Судя по всему, его в немалой степени вдохновляли герои Греции - тираноборцы Гармодий и Аристогитон, чье выступление против афинского тирана Гиппия и его брата и соправителя Гиппарха считалось поводом к установлению в Афинах демократии.
Древние авторы указывали на сугубо личную подоплеку знаменитого подвига. Плутарх сообщал: «Был в то время Гармодий, блиставший юношеской красотой. Один из горожан, Аристогитон, гражданин среднего состояния, находился с ним в любовной связи. Гиппарх, сын Писистрата, покушался было соблазнить Гармодия, но безуспешно, что Гармодий и открыл Аристогитону. Тот как влюбленный сильно огорчился и, опасаясь как бы Гиппарх при своем могуществе не овладел Гармодием силою, немедленно составил замысел, насколько был в силах по своему положению, ниспровергнуть тиранию…» Отвергнутый Гиппарх из мести решил нанести Гармодию тяжелое оскорбление: он и его властвующий брат объявили сестру Гармодия недостойной нести корзину в праздничной процессии! «Гармодий чувствовал себя тяжко обиженным, а из-за него Аристогитон, конечно, еще больше озлобился». Кровавая развязка стала неизбежной.

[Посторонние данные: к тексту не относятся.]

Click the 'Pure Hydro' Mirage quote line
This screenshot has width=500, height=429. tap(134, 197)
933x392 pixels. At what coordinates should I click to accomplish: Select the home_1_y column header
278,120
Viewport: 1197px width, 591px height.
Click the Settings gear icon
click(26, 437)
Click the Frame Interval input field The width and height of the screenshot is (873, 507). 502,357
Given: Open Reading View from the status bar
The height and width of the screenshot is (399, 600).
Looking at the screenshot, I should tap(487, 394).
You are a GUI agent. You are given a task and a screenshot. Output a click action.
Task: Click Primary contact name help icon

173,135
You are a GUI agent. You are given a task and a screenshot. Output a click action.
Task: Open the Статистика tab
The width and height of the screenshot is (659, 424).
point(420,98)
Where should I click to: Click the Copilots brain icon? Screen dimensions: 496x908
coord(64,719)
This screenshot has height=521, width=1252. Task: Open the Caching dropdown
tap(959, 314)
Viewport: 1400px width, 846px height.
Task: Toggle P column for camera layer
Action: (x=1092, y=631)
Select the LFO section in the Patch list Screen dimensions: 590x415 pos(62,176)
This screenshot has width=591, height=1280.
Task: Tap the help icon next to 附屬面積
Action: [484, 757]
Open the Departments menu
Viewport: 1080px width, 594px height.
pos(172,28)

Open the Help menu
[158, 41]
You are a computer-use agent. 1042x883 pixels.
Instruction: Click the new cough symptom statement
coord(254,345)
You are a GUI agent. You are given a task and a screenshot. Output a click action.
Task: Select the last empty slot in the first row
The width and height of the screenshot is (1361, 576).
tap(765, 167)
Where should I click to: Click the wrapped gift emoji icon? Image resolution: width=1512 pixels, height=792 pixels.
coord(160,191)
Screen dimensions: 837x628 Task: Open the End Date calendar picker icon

Большинство читающей публики начала XIX века этих подробностей не знало: читали ведь - как во и все времена - не Фукидида, а его популярные пересказы. Одним из основных источников сведений по истории Древней Греции было тогда компактное и живо написанное «Введение» к книге аббата Бартелеми «Путешествие юного Анахарсиса в Грецию», которой зачитывалось несколько поколений европейцев. Пушкин тоже читал и хорошо помнил эту книгу: еще в 1830 году он сравнивал с ее героем, юным скифом, адресата своего послания «К Вельможе». О подвиге славных тираноборцев в книге Бартелеми рассказывалось следующее (отчасти цитируем, отчасти излагаем рассказ близко к тексту).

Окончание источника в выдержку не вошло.